A new reality seems to set in when you look into the mirror and discover your first gray hairs on your head. Finding those gray hairs doesn’t mean that from one day to next your beautiful colorful tresses will turn to a head full of gray – it is a gradual process and occurs when new hairs grow without color from the follicle. Although gray might make you look older, it has no significance on your age. You are as old as you feel!
Your enthnicity plays a role in determining when you will start to turn gray; Caucasions seem to begin graying in their mid 30’s, Asians in their late 30’s and African Americans in their mid 40’s. Look at your family history as well. Gray hair runs in the genes and if your parents or grandparents turned gray in their early 30’s, it is highly likely that you will too. Other factors that promote premature graying include smoking, poor diet, various medications and certain diseases such as autoimmune disease.
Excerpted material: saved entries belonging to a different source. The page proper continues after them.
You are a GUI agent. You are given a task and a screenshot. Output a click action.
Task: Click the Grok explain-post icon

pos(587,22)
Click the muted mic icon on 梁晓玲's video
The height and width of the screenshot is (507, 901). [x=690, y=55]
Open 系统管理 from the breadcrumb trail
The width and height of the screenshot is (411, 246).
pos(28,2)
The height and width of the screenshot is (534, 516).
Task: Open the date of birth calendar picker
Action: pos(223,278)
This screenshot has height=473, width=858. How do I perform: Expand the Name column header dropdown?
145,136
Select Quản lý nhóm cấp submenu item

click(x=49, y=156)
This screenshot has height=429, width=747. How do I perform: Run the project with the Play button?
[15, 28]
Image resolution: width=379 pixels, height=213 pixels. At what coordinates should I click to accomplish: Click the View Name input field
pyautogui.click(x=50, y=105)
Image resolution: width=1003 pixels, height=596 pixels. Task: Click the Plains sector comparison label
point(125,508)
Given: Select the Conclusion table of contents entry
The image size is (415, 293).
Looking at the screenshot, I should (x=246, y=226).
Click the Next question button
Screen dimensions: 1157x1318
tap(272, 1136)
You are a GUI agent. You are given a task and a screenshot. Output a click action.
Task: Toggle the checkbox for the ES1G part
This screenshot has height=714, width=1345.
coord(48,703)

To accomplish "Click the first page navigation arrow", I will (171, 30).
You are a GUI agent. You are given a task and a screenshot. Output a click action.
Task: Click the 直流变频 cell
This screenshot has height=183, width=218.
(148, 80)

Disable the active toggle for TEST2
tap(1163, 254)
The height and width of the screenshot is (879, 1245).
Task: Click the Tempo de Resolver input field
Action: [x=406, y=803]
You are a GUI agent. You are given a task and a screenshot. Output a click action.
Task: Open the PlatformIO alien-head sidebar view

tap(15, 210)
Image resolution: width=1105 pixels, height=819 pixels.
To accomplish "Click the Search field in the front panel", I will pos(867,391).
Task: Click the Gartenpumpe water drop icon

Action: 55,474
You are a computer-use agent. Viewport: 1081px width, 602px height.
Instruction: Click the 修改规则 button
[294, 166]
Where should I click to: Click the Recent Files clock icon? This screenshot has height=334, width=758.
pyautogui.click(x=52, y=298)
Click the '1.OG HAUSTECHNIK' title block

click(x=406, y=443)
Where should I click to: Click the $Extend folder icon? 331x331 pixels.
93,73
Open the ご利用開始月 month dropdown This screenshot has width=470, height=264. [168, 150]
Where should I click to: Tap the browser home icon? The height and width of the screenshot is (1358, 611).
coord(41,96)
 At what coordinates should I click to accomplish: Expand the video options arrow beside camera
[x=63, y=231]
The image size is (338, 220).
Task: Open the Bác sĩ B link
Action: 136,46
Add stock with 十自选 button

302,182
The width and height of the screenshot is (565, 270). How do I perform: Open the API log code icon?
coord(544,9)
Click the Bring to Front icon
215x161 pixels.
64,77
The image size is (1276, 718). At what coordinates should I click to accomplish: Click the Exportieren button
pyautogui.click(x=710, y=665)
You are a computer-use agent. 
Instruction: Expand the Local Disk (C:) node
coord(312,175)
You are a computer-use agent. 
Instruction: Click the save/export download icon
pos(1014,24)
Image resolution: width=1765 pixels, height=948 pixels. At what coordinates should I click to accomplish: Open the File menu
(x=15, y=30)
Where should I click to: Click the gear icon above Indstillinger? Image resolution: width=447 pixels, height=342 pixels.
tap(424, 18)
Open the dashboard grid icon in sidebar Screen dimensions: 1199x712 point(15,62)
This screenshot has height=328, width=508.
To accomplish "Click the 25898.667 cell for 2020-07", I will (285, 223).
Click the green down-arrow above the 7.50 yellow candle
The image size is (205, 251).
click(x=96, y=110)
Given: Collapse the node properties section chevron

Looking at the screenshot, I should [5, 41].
Hair stem cells create the hair and pigment known as melanin in the middle shaft of the hair, gives the hair its color. Melanin has two different pigment shades, namely dark (eumelanin) and light (phaeomelanin) which blend together to make up the wide range of hair colors. A single hair grows for two to seven years and then it falls out and is replaced by a new one. As you age, the production of melanin decreases and your head is finally replaced with new gray and eventually white hair.
Your hair first starts to change color around the temples and the front of your head. So if you do not see any signs of gray in front, rest assured that there probably isn’t any gray hairs hiding at the back of your head either. Many parents quip that having teenagers in the house have caused their hair to turn gray. This misconception that stress causes gray hairs has been replaced with a new theory that stress alone will not cause graying, rather it can speed up the process in those individuals who are genetically disposed to it.
A study undertaken in 2012 comparing men and women of similar ages, found that men seemed to sport more gray hair than women, which can be reassuring as men don’t run to cover their gray as quickly as women do. Reaching for the tweezers may not be the answer to getting rid of the gray. Although there might be a chance that the new hair will grow back with your original color, continuous plucking could damage the hair follicle resulting in no new hair growth. Gray hair is definitely a better option than no hair at all!
Becoming gray is inevitable, it is just a matter of when. Taking care of your hair and maintaining a healthy diet and lifestyle may help in slowing down the aging and graying process. Today, gray is sported as a new look by many, however, if you are not ready for this option, dying your hair can continue to keep you looking young.